What you need to do:
[A] Answer these about the probability simulations notebook:
(i) Which two libraries does the notebook say it needs?
(ii) What does `df.sample(n)` output?
(iii) Which standard library module does the warning point to for security or cryptographic use?
[B] From the probability simulations notebook, extract the part that opens with the words containing "The probability of" and closes with "the sampled rows.".
[C] Write what comes next in the probability simulations notebook, picking up after its final sentence.

Excerpt to read:
----------------

# Probability Simulations
***

In this notebook you'll see how we can use Numpy to run probability simulations to estimate probabilities, gain intuition about random processes and to check your pencil and paper work. 

We'll need Numpy and Matplotlib for this notebook, so let's load and setup those libraries. 

In [None]:
import numpy as np 
import matplotlib.pylab as plt
%matplotlib inline

## Simulating Probabilities

As we discussed in lecture, the frequentist definition of probability defines it in terms of a limit:


$$P(Event) = \lim_{n \to \infty} \frac{count(Event)}{n}$$



In English this reads: Perform n trials of an "experiment" which could result in a particular “Event” occurring. 

The probability of the event occurring, P(Event) , is the ratio of trials that result in the event, written as  count(Event), to the number of trials performed, n. 

In the limit, as your number of trials approaches infinity, the ratio will converge to the true probability.


One of the big payoffs of simulation is that it can let us answer some probability questions that are otherwise quite difficult.  We can instead just **simulate the experiment a large number of times and get approximate results based on simulation.**


There are several ways to draw random samples using Python:


#### Random Sampling in Pandas: 
- `df.sample(n)` (https://pandas.pydata.org/docs/reference/api/pandas.DataFrame.sample.html) draws a random sample of `n` rows from the DataFrame `df`. The output is a DataFrame consisting of the sampled rows. 



#### Random Sampling in Numpy:  https://numpy.org/doc/stable/reference/random/index.html

The `numpy.random`module implements pseudo-random number generators (PRNGs or RNGs, for short) with the ability to draw samples from a variety of probability distributions.   In general, you will create a Generator instance with default_rng and call the various methods on it to obtain samples from different distributions.


In [None]:
# Create a Generator instance:
rng = np.random.default_rng() 


- `rng.choice(a)` (https://numpy.org/doc/stable/reference/random/generated/numpy.random.choice.html) draws a random sample from a population whose elements are in an array `a`. The output is an array consisting of the sampled elements.

- `rng.shuffle(a)`
(https://numpy.org/doc/stable/reference/random/generated/numpy.random.Generator.shuffle.html#numpy.random.Generator.shuffle)  Modifies an array or sequence in-place by shuffling its contents. 
  
Warning: The pseudo-random number generators implemented in the `numpy.random` module are designed for statistical modeling and simulation. They are not suitable for security or cryptographic purposes. See the `secrets` module from the standard library for such use cases.




### Estimating Simple Probabilities 
*** 

Suppose we wanted to randomly sample from the first 6 letters in the alphabet:

In [None]:
select_from =["A", "B", "C", "D", "E", "F"]

We can simulate randomly selecting from this list using `rng.choice`, which returns a randomly selected entry from a Numpy array.

----------------

Data segment:
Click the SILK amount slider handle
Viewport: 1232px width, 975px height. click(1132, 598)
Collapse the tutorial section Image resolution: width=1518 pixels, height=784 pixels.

----------------

Replies:
[A]
(i) Numpy and Matplotlib
(ii) A DataFrame consisting of the sampled rows
(iii) The `secrets` module

[B]
The probability of the event occurring, P(Event) , is the ratio of trials that result in the event, written as  count(Event), to the number of trials performed, n. 

In the limit, as your number of trials approaches infinity, the ratio will converge to the true probability.


One of the big payoffs of simulation is that it can let us answer some probability questions that are otherwise quite difficult.  We can instead just **simulate the experiment a large number of times and get approximate results based on simulation.**


There are several ways to draw random samples using Python:


#### Random Sampling in Pandas: 
- `df.sample(n)` (https://pandas.pydata.org/docs/reference/api/pandas.DataFrame.sample.html) draws a random sample of `n` rows from the DataFrame `df`. The output is a DataFrame consisting of the sampled rows.

[C]
If no optional parameters are passed in, `rng.choice` assigns an **equal probability** to each entry of the array.   

In [None]:
rng.choice(select_from)

We can simulate repeatedly selecting (with replacement) by specifying the size of an array:

In [None]:
#Write code to randomly sample 10 times WITH replacement
...

In [None]:
#Write code to randomly sample 5 times WITHOUT replacement
...

**Simulating Coin Tosses**

As a simple example, consider a fair coin.  We can represent the sample space for this coin with a Numpy array with two entries: "H" and "T"

In [None]:
coin = np.array(["H","T"])
coin

In [None]:
rng.choice(coin)

We can simulate many flips of the coin and store the results in an array by passing the size parameter:

In [None]:
flips = rng.choice(coin, size=10)
print(flips)

We can also count the number of times we get heads:

In [None]:
flips = rng.choice(coin, size=10)
print(flips)
sum(flips == 'H')

We can alter the probability with which `choice` selects a particular entry of the sample space array by passing in an optional array of probabilities, e.g. p = [0.75, 0.25]:

In [None]:

biased_flips = rng.choice(["H", "T"], p=[0.75, 0.25], size=10)

print(biased_flips)
sum(biased_flips == 'H')

*** 
###  Example 1: 
Simulate rolling a 6-sided die, 10 times:

In [None]:
die = ...
roll = ...
roll

**SideNote**: If instead of passing a list/array you pass an int, to `rng.choice` the random sample is generated as if it were `np.arange(a)`

In [None]:
np.arange(1,10,2)

In [None]:
rng.choice(5, size=10)

*** 
### Example 2- Flipping a Fair Coin

Now suppose we want to run a simple simulation to estimate the probability  that the coin comes up Heads (which we expect to be $0.5$ because the coin is fair).  One way to do this is to do a large number of coin flips and then divide the number of flips that come up Heads by the total number of flips. The following code flips the coin 50 times and computes the desired ratio: 

In [None]:
# The seed() method is used to initialize the random number generator.
# The random number generator needs a number to start with (a seed value),
#   to be able to generate a random number.
# By default the random number generator uses the current system time.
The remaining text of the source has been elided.